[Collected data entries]
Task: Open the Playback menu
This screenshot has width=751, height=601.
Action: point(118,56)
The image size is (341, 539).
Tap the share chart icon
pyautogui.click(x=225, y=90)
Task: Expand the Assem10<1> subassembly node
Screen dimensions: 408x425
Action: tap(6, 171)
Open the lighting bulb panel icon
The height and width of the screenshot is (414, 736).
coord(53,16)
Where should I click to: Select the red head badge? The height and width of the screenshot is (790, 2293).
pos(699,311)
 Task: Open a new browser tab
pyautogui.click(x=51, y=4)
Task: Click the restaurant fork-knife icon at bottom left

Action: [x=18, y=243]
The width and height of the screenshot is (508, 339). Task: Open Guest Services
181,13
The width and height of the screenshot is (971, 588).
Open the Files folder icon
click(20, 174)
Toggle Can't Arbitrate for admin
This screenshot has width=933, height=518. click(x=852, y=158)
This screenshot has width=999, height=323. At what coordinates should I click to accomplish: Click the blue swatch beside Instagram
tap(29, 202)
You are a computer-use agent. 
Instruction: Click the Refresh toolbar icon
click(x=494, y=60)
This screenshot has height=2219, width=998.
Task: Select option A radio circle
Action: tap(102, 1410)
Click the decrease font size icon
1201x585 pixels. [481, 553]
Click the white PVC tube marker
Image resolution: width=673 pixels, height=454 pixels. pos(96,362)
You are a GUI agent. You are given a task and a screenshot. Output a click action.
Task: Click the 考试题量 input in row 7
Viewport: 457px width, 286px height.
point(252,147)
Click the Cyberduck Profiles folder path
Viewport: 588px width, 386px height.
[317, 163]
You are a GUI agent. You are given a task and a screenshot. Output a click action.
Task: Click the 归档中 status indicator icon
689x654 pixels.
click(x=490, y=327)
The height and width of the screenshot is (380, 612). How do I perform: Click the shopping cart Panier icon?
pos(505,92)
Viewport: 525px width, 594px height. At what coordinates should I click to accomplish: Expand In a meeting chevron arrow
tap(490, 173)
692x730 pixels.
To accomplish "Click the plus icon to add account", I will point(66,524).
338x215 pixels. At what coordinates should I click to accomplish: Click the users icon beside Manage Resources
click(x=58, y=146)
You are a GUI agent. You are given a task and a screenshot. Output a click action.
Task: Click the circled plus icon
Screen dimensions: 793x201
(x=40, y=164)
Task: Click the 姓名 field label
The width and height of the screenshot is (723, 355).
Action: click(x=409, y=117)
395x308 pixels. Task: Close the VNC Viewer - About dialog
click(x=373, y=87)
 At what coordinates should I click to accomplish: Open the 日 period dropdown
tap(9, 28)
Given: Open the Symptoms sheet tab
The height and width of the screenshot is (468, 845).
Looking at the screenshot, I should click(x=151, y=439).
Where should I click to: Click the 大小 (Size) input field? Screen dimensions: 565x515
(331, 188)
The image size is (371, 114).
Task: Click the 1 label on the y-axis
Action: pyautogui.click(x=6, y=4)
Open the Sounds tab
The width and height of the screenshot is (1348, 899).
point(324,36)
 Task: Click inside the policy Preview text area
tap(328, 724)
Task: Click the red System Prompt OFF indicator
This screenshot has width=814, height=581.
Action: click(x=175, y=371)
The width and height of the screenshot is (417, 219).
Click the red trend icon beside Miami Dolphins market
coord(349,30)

** EXERCISE INSTRUCTIONS **
Copy all lines of the records that have the string "indicator" in them.

** ANSWER FOR THE TASK **
Task: Click the 归档中 status indicator icon
Task: Click the red System Prompt OFF indicator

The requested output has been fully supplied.